- WHAT YOU ARE ASKED TO DO -
Locate the string "Close" in the records below. Copy every line where it occurs.

- DATA PROVIDED -
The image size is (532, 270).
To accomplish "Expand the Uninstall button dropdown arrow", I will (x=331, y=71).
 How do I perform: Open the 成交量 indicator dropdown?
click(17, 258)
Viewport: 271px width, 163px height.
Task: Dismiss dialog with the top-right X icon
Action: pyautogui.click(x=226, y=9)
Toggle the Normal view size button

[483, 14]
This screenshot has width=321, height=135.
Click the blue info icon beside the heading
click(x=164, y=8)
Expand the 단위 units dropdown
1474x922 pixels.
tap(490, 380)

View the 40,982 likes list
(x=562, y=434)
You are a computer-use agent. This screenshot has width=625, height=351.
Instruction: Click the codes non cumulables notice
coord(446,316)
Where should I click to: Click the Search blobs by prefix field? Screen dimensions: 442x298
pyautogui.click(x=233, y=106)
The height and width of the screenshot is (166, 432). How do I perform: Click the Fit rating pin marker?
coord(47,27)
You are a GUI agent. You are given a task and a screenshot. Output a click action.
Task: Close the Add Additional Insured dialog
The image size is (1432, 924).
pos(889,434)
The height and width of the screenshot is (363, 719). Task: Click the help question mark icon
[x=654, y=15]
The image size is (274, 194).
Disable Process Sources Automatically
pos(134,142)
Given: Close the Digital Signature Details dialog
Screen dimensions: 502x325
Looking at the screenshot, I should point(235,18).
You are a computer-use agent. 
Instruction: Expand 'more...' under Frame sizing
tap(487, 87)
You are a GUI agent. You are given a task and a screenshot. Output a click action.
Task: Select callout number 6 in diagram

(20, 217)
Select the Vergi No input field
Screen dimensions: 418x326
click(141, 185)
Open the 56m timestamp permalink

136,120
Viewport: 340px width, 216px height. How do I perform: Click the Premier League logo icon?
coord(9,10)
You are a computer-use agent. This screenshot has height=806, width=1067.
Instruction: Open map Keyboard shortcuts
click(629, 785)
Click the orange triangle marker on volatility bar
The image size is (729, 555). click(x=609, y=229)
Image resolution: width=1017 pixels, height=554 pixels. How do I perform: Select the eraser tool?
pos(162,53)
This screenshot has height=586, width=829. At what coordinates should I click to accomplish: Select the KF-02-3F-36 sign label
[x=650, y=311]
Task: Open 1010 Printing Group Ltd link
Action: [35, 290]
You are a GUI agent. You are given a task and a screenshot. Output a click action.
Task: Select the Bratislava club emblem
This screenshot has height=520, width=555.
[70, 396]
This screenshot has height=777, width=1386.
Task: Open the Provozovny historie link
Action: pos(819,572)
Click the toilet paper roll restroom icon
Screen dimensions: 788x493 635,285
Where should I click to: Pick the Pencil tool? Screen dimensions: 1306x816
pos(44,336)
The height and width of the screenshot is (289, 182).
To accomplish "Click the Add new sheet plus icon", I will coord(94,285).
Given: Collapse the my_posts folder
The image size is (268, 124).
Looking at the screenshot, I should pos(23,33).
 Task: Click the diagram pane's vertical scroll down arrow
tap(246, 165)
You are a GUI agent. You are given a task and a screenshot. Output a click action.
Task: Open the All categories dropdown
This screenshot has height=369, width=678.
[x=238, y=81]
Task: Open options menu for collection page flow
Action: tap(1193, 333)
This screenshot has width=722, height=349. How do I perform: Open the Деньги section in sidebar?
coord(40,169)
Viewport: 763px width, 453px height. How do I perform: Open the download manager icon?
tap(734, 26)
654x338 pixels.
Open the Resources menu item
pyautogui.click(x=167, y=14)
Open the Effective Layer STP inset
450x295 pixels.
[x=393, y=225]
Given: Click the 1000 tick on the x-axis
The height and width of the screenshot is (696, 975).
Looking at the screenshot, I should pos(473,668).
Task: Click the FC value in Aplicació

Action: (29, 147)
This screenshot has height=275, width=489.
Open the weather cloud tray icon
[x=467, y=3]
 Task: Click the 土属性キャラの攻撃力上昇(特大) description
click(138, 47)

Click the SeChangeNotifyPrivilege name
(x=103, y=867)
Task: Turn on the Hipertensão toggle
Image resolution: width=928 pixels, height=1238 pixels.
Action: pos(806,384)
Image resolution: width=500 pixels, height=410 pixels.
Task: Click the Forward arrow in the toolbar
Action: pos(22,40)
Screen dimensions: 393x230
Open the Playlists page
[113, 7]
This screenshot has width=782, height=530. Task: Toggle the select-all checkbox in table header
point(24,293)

- EXERCISE OUTPUT -
Task: Close the Add Additional Insured dialog
Given: Close the Digital Signature Details dialog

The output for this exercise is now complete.